Zeit effizient nutzen – Starte deine Ausbildung!

Dirk Poppe, Ausbildungsleiter bei Atlas Copco Energas GmbH, ist eng mit seinen Auszubildenden und Schülerpraktikanten verbunden. Marius von der Johannes-Gutenberg-Realschule hatte bereits die Gelegenheit, bei einem Tagespraktikum in unserer Ausbildungswerkstatt an der Werkbank zu arbeiten und Teile zu feilen. Durch vielfältige Sinneseindrücke wurde ihm an diesem Tag klar, dass der Beruf des Zerspanungsmechanikers das Richtige für ihn ist.

Das direkte Erleben, das Halten von Material in den eigenen Händen, das Eintauchen in den Geruch der Werkstatt und das Kennenlernen der Maschinenbedienung sind entscheidend für die Berufswahl.
Im Sommer beginnt er seine Ausbildung im Unternehmen.

Die Johannes-Gutenberg-Schule verfügt über ein ausgefeiltes Berufsorientierungsprogramm, das Schüler so früh wie möglich in Kontakt mit Unternehmen bringt, wo sie aktiv mitarbeiten können. Anja Lopez, Studienberaterin, und Stefan Esser, stellvertretender Schulleiter, betonen, dass praktische Erfahrungen in der realen Arbeitswelt unschätzbar sind. Theorie allein reicht nicht aus.
Lukas, einer der Auszubildenden, hat sich persönlich bei Dirk Poppe vorgestellt. Er wurde aufgrund seiner überzeugenden Persönlichkeit zum Einstellungstest eingeladen und hat diesen mit Bravour bestanden.

Die Identifikation der Auszubildenden mit unserem Unternehmen ist hoch. Pünktlichkeit, Engagement und die richtige Einstellung zur Arbeit sind entscheidend, eine 4 in Mathe auf dem Zeugnis ist kein Ausschlusskriterium.

Dirk Poppe wirbt kontinuierlich bei jungen Menschen für eine Ausbildung.
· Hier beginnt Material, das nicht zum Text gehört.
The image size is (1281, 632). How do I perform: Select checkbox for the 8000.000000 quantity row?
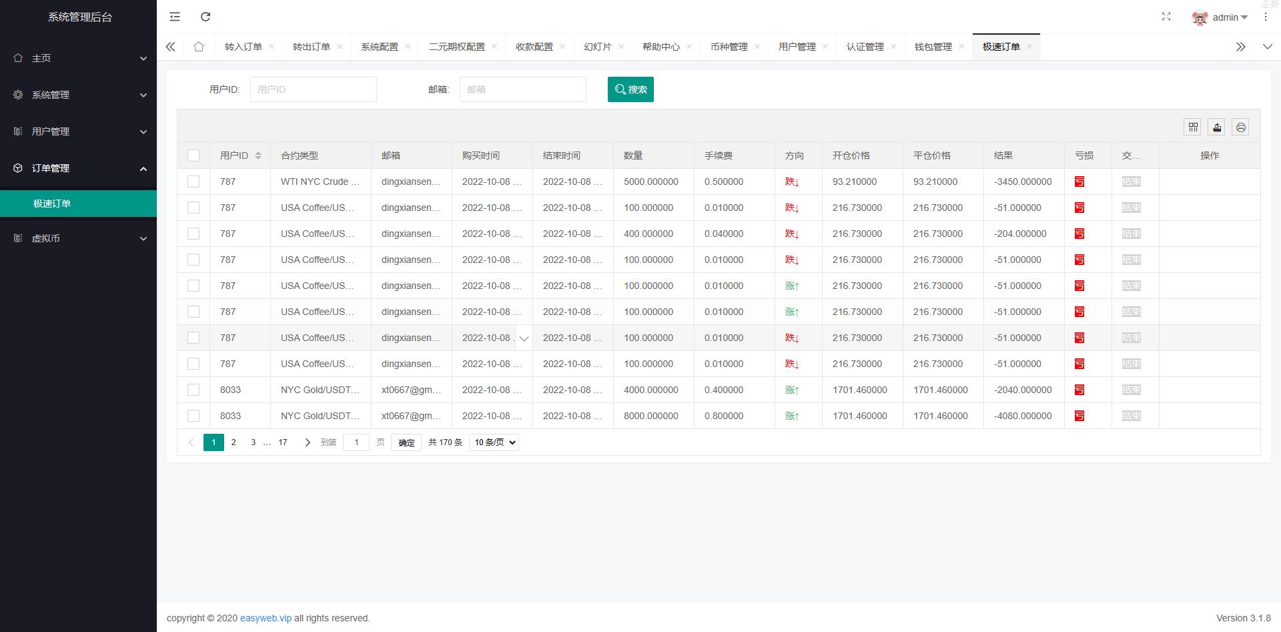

Die persönliche Entwicklung, die sie dabei erfahren, ist von unschätzbarem Wert. Die Arbeitsbedingungen und Bezahlung in der Chemieindustrie sind attraktiv, ebenso wie die Weiterbildungsmöglichkeiten.

Warum also nicht direkt nach der 10. Klasse eine Ausbildung beginnen? Es gibt Möglichkeiten, eine Doppelqualifikation zu erlangen und die Ausbildung mit dem Fachabitur abzuschließen. Im Sondermaschinenbau und im Industrial Engineering bei Atlas Copco arbeiten zum Beispiel viele Werksstudenten der Ingenieurwissenschaften.

Ein möglicher erfolgreicher Werdegang nach der 10. Klasse könnte Ausbildung, Fachabitur, Studium und ein Arbeitsvertrag im Unternehmen beinhalten – für diejenigen, die genau wissen, was sie wollen.

Derzeit arbeiten rund 15 % Frauen im Unternehmen, angestrebt sind über 30%.
Schwere körperliche Arbeit gehört der Vergangenheit an, heute werden alle Maschinen elektronisch bedient. Gerade für Mädchen stehen bei verschiedenen Praktika die Türen weit offen.

Im Sommer 2024 wird der dritte Schüler der Johannes-Gutenberg-Realschule seine Ausbildung bei Atlas Copco Energas GmbH beginnen.
Seit vergangener Woche sind Schule und Unternehmen Kooperationspartner der Initiative KURS.